Lo que harás >>
1: Según el pasaje, ¿con qué apellido quiso sustituir sus apellidos originales la señora nacida en Guane?
2: Enumere todos los apellidos indígenas que aparecen en el pasaje.

Pasaje >>
=======

Algunos han intentado modernizar sus apellidos indígenas aprovechando la semejanza fonética con apellidos caracterizadamente hispanos. Así entonces, los Noa prefirieron llamarse Novas, mientras que los Chaco optaron por apellidarse Chacón.

Otros se avergonzaron de llevar estas marcas ancestrales, tal como ocurrió con una señora nacida en Guane en el siglo xix, cuyos apellidos originales eran Guaracabo y Siroco. Ella quiso borrar de su partida de nacimiento aquellos apellidos "ignominiosos" para sustituirlos por Delgado (Ardila, 1986: 234-236).

 

3. Evocaciones toponímicas

Más allá de su trasfondo lingüístico y étnico, los topónimos constituyen una manifestación de los distintos sistemas culturales que ocupan un territorio durante varios períodos de tiempo (Uribe, 1986: 102). Desde principios del siglo xvi, en esta franja nororiental del Nuevo Reino de Granada empezó a operar un proceso de agregación y extinción de poblados indígenas que sería aplicado con más ahínco durante las diligencias adelantadas por el visitador Francisco Antonio Moreno y Escandón en 1778 (Pita, 2007: 725-748). Esta política de la corona confinó al olvido a muchos vocablos vernáculos con los que se identificaban poblados y caciques. En algunos casos pueden hallarse sus vestigios al momento de designar sitios o accidentes geográficos.

=======

Datos proporcionados >>
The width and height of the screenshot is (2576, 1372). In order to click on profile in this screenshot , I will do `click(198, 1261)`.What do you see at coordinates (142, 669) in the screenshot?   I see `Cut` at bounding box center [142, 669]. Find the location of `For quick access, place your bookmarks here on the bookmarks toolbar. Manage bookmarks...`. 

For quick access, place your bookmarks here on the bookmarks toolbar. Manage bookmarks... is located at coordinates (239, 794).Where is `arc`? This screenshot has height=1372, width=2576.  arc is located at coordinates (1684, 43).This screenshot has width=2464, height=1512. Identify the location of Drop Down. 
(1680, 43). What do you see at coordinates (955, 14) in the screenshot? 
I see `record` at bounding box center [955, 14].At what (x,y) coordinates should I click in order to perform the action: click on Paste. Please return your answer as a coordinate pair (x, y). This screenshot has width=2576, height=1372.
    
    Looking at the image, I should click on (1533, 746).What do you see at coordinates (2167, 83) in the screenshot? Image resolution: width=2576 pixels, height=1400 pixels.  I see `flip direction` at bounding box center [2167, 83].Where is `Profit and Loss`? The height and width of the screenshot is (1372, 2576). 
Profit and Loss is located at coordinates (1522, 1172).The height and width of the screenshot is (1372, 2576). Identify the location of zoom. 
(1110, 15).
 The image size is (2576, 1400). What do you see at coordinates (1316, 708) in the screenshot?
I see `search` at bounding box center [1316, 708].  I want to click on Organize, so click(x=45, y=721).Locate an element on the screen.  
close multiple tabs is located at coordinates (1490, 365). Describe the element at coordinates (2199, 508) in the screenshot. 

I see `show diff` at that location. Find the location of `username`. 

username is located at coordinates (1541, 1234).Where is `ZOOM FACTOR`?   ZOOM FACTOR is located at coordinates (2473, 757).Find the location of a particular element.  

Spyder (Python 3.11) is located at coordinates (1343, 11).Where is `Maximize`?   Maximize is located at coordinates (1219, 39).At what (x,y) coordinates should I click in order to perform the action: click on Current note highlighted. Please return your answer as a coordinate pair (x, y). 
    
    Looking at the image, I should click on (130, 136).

=======

Ejercicio resuelto >>
1: Delgado.

2: Noa, Chaco, Guaracabo y Siroco.